Often a private situation that goes through litigation becomes an ugly, public affair of taking sides and pointing fingers. Mediation is an alternative to litigation that often is a preferable route for all parties. Mediation is not always successful, but there are many benefits when it works.
There are two main mediation models:
The goal of this model is to work together to find a solution and maintain relationships.
The involved parties each take turns telling their story to the mediator. The disputants do not talk to each other. The mediator identifies the issues and prepares the group for a productive discussion. In some situations, the victim and accused harasser may not be in the same room during this phase. Instead, the mediator may speak to each party separately.
The disputants face each other and listen to each other as each side explains their viewpoint. Then they respond to each other to show a level of understanding. The mediator rarely speaks during this phase. The victim and accused harasser both take turns telling their story and listening to the other's story. Each explains how they feel regarding the situation. The response section of this phase is extremely important and proves to the mediator that each party is able to rise above their own needs to move towards common ground.

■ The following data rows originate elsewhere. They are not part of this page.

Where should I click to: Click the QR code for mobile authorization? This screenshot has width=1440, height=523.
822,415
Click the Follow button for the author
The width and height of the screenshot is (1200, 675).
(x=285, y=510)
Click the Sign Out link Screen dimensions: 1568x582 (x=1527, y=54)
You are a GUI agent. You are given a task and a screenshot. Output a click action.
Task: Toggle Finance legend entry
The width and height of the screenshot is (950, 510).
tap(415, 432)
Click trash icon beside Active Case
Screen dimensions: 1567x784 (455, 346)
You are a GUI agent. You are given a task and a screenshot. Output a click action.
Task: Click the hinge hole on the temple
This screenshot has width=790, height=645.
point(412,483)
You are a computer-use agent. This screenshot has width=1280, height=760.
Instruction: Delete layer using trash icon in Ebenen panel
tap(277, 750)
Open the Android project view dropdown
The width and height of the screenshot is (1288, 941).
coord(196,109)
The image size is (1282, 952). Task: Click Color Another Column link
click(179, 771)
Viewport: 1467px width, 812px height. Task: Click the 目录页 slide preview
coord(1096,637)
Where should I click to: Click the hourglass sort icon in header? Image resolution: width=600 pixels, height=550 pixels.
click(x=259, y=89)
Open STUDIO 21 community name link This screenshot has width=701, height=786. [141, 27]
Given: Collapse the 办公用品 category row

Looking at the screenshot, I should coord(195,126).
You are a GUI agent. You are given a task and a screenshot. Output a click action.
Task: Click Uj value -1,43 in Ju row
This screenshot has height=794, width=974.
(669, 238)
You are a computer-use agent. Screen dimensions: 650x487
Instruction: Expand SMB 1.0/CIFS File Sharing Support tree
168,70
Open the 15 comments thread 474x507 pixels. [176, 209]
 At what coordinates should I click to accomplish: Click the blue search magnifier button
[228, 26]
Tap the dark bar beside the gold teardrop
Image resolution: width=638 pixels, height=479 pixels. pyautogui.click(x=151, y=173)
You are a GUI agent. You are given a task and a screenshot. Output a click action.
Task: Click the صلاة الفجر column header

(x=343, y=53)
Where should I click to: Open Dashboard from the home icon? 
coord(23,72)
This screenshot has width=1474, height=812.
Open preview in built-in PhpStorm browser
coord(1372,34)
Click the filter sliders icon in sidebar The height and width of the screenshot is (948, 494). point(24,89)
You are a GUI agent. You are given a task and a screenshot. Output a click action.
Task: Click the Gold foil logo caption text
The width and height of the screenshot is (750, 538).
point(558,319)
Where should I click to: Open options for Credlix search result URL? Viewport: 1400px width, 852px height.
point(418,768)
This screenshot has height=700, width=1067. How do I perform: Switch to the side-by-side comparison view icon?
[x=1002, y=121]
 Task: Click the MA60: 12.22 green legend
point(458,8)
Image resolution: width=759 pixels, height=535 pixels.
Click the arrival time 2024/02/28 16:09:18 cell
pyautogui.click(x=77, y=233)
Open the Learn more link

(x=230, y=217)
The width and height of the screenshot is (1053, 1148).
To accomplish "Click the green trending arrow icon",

In this phase, the mediator helps the disputants recognize a common ground and understanding between one another. The mediator gently nudges the two parties but for the most part the conversation is still focused on communication between the disputants to reach an understanding of one another.
In the final phase, the disputants find and agree on a resolution that benefits both parties. The mediator does not make suggestions or dictate the conversation in any way. This resolution must come from the disputants.
The goal of this model is to find an agreeable resolution so legal action is not needed. Situations that require this type of mediation are often intentional harassment cases where the victim and accused harasser cannot have a calm, productive conversation.
In the Settlement Conference Model, the mediator is a negotiator that listens to both parties as a group and separately to gather details and evidence. The mediator then presents possible settlement scenarios to the involved parties. The mediator remains in the middle and makes changes to the settlement until both parties agree on a solution.
Whether using the Four-Phase Model or the Settlement Conference Model, mediation can meet the needs of both parties and the employer. It is less expensive, provides confidentiality, avoids negative impacts on careers, and allows both sides to decide the outcome.